The Portuguese government's H2 Global tender, launched in late 2025, received bids at price points that surprised the market on the low end — a direct function of the electricity price environment, and a data point that has circulated quickly through Nordic hydrogen developer networks.

Data centres: the AI load meets the renewable glut

Sines was always going to be attractive for hyperscale capacity — it has subsea cable landings, deep-water port access, available land, and a grid connection point. The Q1 2026 price environment turns it into something closer to unique: a location where a 180 MW AI campus can sign a long-dated PPA with genuine cost advantage over Northern Europe, even after accounting for latency routing and REN transmission fees.

Nordic-heritage operators that have built their growth on cheap Finnish and Swedish hydro-and-nuclear power (Fortum, Vantaa Energy, Fingrid-adjacent partnerships) are now evaluating Iberian expansions that would have looked like strategic contradictions twelve months ago. The AICEP is tracking at least three Nordic-linked data-centre dossiers currently in pre-FID stage, targeting Sines, Setúbal and the Lisbon metropolitan fringe.

What this is not

The Q1 2026 price collapse is not a permanent ceiling-breaking event. Curtailment and negative-price hours are symptoms of a grid that needs more flexibility, storage and interconnection, not a stable equilibrium. REN's 2030 investment plan, the Spanish TSO Red Eléctrica's ongoing reinforcement programme, and the new France–Spain HVDC interconnector scheduled for commissioning in 2028 will all gradually narrow the Iberian discount. Batteries and pumped hydro will eat some of the midday troughs. Industrial offtake — the very Nordic-backed projects discussed above — will eat the rest.

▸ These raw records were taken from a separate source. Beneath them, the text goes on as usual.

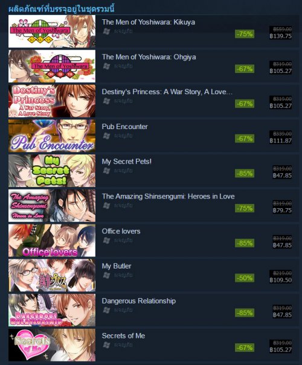Click Windows icon under Ohgiya title
Viewport: 302px width, 365px height.
pos(106,66)
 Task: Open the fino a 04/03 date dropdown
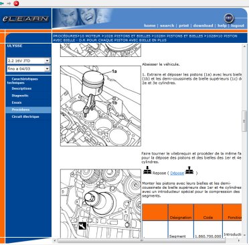pyautogui.click(x=29, y=69)
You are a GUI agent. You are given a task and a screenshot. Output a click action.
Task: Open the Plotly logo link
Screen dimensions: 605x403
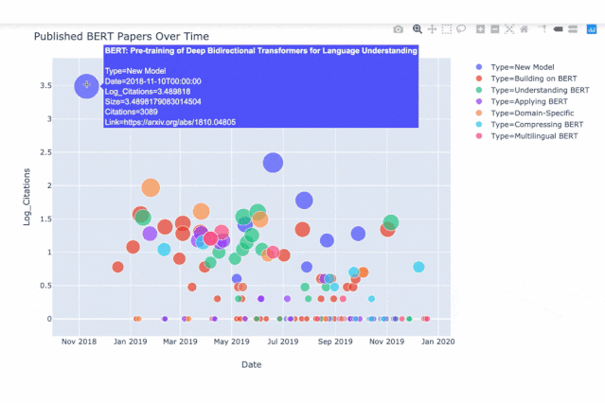[592, 29]
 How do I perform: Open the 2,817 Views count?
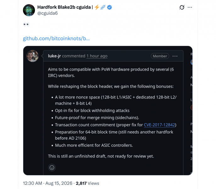click(x=87, y=183)
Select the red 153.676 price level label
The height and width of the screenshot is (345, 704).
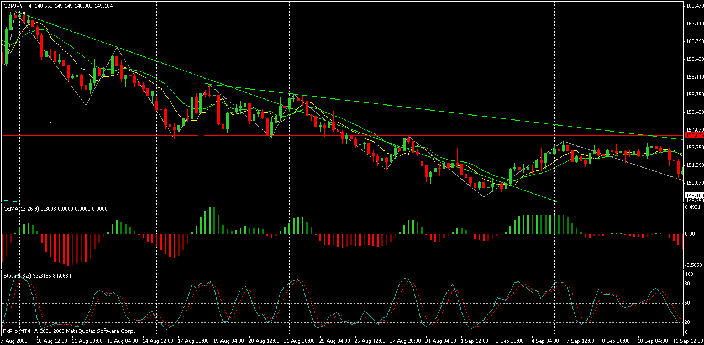pos(694,135)
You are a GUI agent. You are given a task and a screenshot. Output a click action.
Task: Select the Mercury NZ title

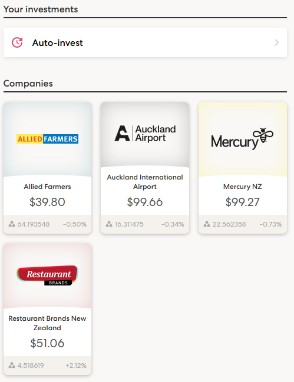243,187
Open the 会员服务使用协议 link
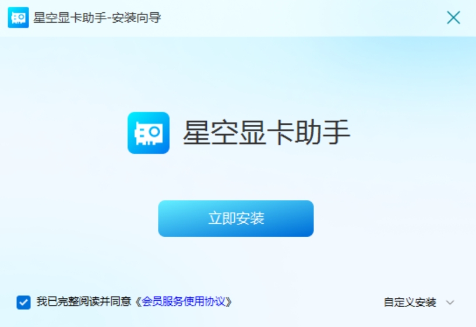This screenshot has height=327, width=476. click(x=184, y=302)
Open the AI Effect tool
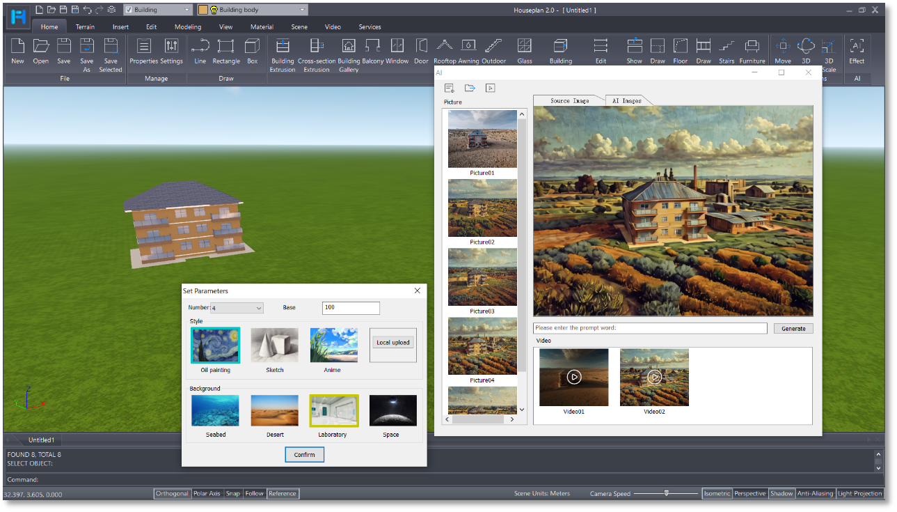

The window, in other words, is real but not infinite. For Nordic developers who have been asking their investment committees whether to pull forward Iberian commitments, the Q1 2026 data provides a clean answer. The marginal electron is cheaper here than anywhere else in the EU, the grid is building demand for anchor loads, and the policy environment — from the Portuguese Recovery and Resilience Plan to the Spanish INESE II mechanism — is actively rewarding industrial electrification.

What to watch next

Three data points will tell the story over the next two quarters. Stegra's Sines FID decision, expected mid-2026, would formalise the largest Nordic industrial commitment on Portuguese soil since Autoeuropa. The next Portuguese floating offshore wind auction, where CIP, Equinor, Ørsted and Vestas-led consortia are active, will reveal whether the current electricity price environment tightens or loosens the clearing bid. And the REN grid connection queue for industrial loads above 50 MW — currently the practical constraint on new Nordic entry — will indicate whether AICEP and the Portuguese regulator can deliver the connection timelines that Nordic sponsors need to keep the window open.